お爺さんお婆さんの子育て、今の子育て

電車の中で、2、3才の幼児が自分の背中に小さな子供用のリュックサックを背負っている姿を見かけることがある。中にはその子供が使う飲み物やお菓子、ハンカチなどが入っている。

背負うと言えば、昔のお母さん達は、赤ん坊を背中に背負っていた。ウチの母親などは、寒い時期になると更にその背負った子供の上に“ねんねこ半纏(寝んね子ハンテン)を掛けていた。

赤ん坊を背負うと、お母さんの両手が自由に空くので、作業がしやすい。母は子供を背負って手に手提げ袋の大きな物を二つくらい下げて、それに子供の物も入れて、外出したりしてた。

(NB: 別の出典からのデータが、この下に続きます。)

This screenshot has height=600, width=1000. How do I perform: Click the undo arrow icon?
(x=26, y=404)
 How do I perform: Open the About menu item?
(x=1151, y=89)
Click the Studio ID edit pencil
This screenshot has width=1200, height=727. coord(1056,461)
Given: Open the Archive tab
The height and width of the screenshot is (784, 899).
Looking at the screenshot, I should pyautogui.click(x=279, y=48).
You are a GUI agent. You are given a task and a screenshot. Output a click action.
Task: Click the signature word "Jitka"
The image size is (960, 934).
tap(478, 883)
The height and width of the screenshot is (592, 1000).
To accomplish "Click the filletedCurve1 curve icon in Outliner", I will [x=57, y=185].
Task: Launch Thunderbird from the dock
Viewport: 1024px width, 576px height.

今時のお母さん達は、抱っこ紐を使って前に子供を抱えている。不注意で子供を落として仕舞う話を聞いたことがあった。負んぶ(おんぶ)ならそのリスクは減るのではないかと自分などは思う。

電車の中で、小さな自分の物を入れたリュックを背負っている幼児を見て、私は何か微笑ましい気持ちになった。自分の荷物は自分で背負う様に、仕向けているお母さんの育児の姿勢のようなものを感じて…。今は解らなくても、自分の人生は自分で背負うことを知る時期がくれば、この姿はとても意味のあることだと思った。

我が家には、お餅を一升ついて、それを1歳の幼児である私に背負わせ、ちゃぶ台の回りを伝い歩きしている様を写した写真が残っている。一升の重さ(分量)のお餅を“一生持ち”という言葉に掛けた、昔からある風習だ。

人生は、荷を背負って道を歩くことに似ている。荷の重さのありがたみを知ることが出来る人生が幸せなことだと、自分は五十数年生きてきて思う。だから電車の中のリュックを背負った幼児を見るのが自分は好きなのである。何か、今風な感じもして面白い。親が子に、自分の人生は自分でしっかり背負えと言っている様で…。

昭和の子供であった、自分の想い出に、ダッコちゃん人形と、籐で編んだバスケットというのがある。ダッコちゃん人形は、昭和35年くらいに確か流行したビニールで出来た黒ん坊のお人形である。我が家にもあった。

それともう一つ親が当時4、5才だった私に買ってくれた、籐で編んだバスケット(かばん)がある。自分は今の皇太子殿下と生まれ年が同じであるが、ある時、テレビでその浩宮さんが、ちょうど4,5才くらいで、籐のバスケットを持ってお出かけされる様子を映した映像を何かの拍子に見て、ああ、ウチの親は、これにあやかって、私にも買ってくれたのだと、後になって理解したことがある。

私が幼稚園の頃、確かにそのバスケットの中には、高度経済成長に湧く昭和の夢が入っていたように思う。今の電車の中の、アニメ漫画の絵の付いた可愛いリュックを背負った子達にも、明るい未来が来るようにお祈りしている。